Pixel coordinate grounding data
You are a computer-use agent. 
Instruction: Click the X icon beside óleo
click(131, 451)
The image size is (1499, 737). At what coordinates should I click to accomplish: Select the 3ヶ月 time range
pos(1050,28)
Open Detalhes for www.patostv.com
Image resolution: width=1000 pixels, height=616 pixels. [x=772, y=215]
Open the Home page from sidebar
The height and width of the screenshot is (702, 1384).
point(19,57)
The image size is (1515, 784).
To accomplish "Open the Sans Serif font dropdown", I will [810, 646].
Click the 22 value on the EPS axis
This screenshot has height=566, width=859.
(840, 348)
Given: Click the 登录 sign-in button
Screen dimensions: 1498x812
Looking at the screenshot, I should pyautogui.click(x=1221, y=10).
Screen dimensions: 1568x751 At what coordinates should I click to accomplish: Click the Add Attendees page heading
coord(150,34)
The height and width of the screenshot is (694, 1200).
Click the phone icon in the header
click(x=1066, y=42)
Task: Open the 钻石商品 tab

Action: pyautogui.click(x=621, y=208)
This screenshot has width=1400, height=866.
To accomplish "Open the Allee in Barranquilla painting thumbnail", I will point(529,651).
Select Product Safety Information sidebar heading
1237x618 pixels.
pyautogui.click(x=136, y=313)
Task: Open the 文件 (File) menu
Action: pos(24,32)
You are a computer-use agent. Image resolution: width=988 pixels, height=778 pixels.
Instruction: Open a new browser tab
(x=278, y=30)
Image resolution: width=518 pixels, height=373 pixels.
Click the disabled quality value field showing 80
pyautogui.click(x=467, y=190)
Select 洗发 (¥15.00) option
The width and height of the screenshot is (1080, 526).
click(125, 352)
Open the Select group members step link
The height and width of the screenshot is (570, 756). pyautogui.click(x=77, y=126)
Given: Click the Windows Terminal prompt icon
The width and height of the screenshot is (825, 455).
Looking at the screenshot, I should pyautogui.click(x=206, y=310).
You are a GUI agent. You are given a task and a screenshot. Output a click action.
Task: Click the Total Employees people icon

» AIM OF THE EXERCISE: Go through the records above and copy each line exactly.

» EXERCISE OUTPUT:
You are a computer-use agent. 
Instruction: Click the X icon beside óleo
click(131, 451)
The image size is (1499, 737). At what coordinates should I click to accomplish: Select the 3ヶ月 time range
pos(1050,28)
Open Detalhes for www.patostv.com
Image resolution: width=1000 pixels, height=616 pixels. [x=772, y=215]
Open the Home page from sidebar
The height and width of the screenshot is (702, 1384).
point(19,57)
The image size is (1515, 784).
To accomplish "Open the Sans Serif font dropdown", I will [810, 646].
Click the 22 value on the EPS axis
This screenshot has height=566, width=859.
(840, 348)
Given: Click the 登录 sign-in button
Screen dimensions: 1498x812
Looking at the screenshot, I should pyautogui.click(x=1221, y=10).
Screen dimensions: 1568x751 At what coordinates should I click to accomplish: Click the Add Attendees page heading
coord(150,34)
The height and width of the screenshot is (694, 1200).
Click the phone icon in the header
click(x=1066, y=42)
Task: Open the 钻石商品 tab

Action: pyautogui.click(x=621, y=208)
This screenshot has width=1400, height=866.
To accomplish "Open the Allee in Barranquilla painting thumbnail", I will point(529,651).
Select Product Safety Information sidebar heading
1237x618 pixels.
pyautogui.click(x=136, y=313)
Task: Open the 文件 (File) menu
Action: pos(24,32)
You are a computer-use agent. Image resolution: width=988 pixels, height=778 pixels.
Instruction: Open a new browser tab
(x=278, y=30)
Image resolution: width=518 pixels, height=373 pixels.
Click the disabled quality value field showing 80
pyautogui.click(x=467, y=190)
Select 洗发 (¥15.00) option
The width and height of the screenshot is (1080, 526).
click(125, 352)
Open the Select group members step link
The height and width of the screenshot is (570, 756). pyautogui.click(x=77, y=126)
Given: Click the Windows Terminal prompt icon
The width and height of the screenshot is (825, 455).
Looking at the screenshot, I should pyautogui.click(x=206, y=310).
You are a GUI agent. You are given a task and a screenshot. Output a click action.
Task: Click the Total Employees people icon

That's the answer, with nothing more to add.